Pour Mamoun, Brel n’est pas un modèle éloigné, mais un compagnon de route, presque un père. «C’est mon père spirituel», affirme-t-il. Comme Brel, il a quitté l’usine — en l’occurrence la Régie des tabacs — pour suivre son instinct d’artiste. Comme Brel, il a opté pour la précarité plutôt que pour le renoncement. Et comme lui, il a fait de la scène son port d’attache et sa raison d’être.
Cet engagement n’a jamais été sans difficultés. «Dans une administration, l’artiste reste incompris», déplore-t-il. «Je ne sais pas tricher». Il le dit avec calme, sans amertume. Pour lui, la franchise n’est pas une provocation, mais une fidélité à soi-même. Héritée de son père, un policier intègre, cette droiture influence toute sa trajectoire. On comprend alors pourquoi Mamoun évoque la chanson «à texte» avec tant de passion : pour lui, chaque mot est un acte.
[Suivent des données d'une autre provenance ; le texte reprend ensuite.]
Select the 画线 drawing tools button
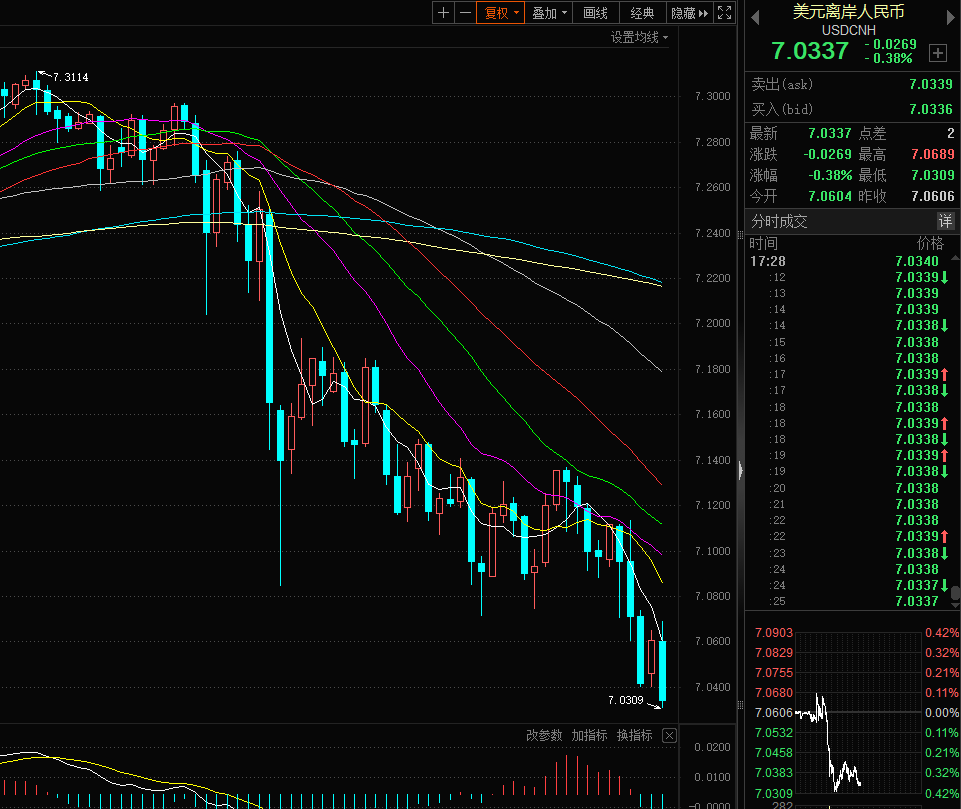Viewport: 961px width, 809px height. pos(596,13)
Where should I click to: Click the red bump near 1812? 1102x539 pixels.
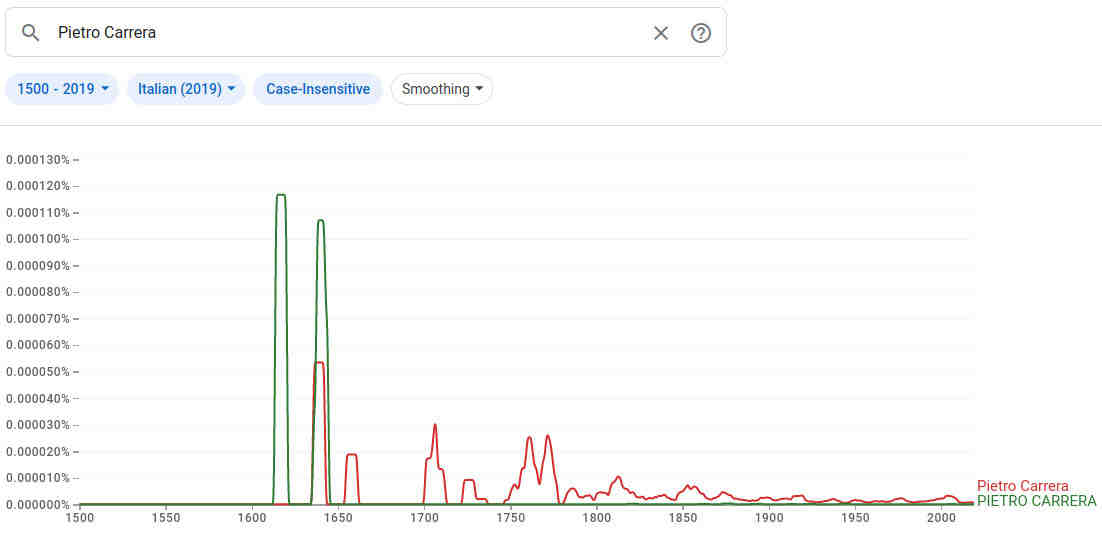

Lorsqu’il chante Brel à Bruxelles, au théâtre Léopold Senghor, c’est comme un retour aux sources. Le public belge l’accueille chaleureusement, la RTBF et Radio Al Manar couvrent l’événement. Une maladresse dans l’invitation empêche la veuve et la fille de Brel d’assister à la soirée, mais l’émotion demeure intacte. «Je chante pour lui, pour eux, pour ceux qui ne le connaissent pas encore», déclare Mamoun. Avant chaque concert, il prend quelques instants pour s’isoler, par respect pour ce qu’il va invoquer : une œuvre, une âme, un souffle.
Ce souffle se retrouve également dans son travail d’animateur radio. Dans son émission *Les dinosaures ne sont pas tous morts*, il réveille les grandes voix du passé. Nostalgique, il se revendique des années 70 : une décennie d’idéaux, de musique sincère, de poètes qui croyaient encore en la force des mots. Sa nostalgie n’est pas une fuite, mais plutôt une résistance face à une époque qu’il juge trop bruyante et trop vide.
Quand on aborde les musiques modernes, Mamoun n’hésite pas à exprimer son désaccord. Il déplore que la vulgarité s’apparente désormais à la liberté, que la provocation ait pris le pas sur la poésie. Il critique également la dérive de la chanson populaire marocaine, qu’il trouve caricaturale et dépourvue d’âme. Ce regard sévère provient d’un homme qui continue à croire que l’art doit élever.
Pourtant, derrière la rigueur de son discours, se cache la tendresse du chanteur, celle d’un homme qui continue à croire au pouvoir d’une chanson pour changer une vie. Le 9 octobre, lorsqu’il montera sur la scène du «Diwane», il ne sera pas seul : Jacques Brel sera présent dans chaque note, chaque silence, chaque souffle.
Mamoun Salaje ne cherche pas à faire revivre le grand Jacques. Il prolonge son héritage dans la langue, la passion, et la fidélité à une idée : chanter, c’est vivre debout. Tant qu’il y aura des voix comme la sienne pour le rappeler, Brel ne mourra jamais vraiment.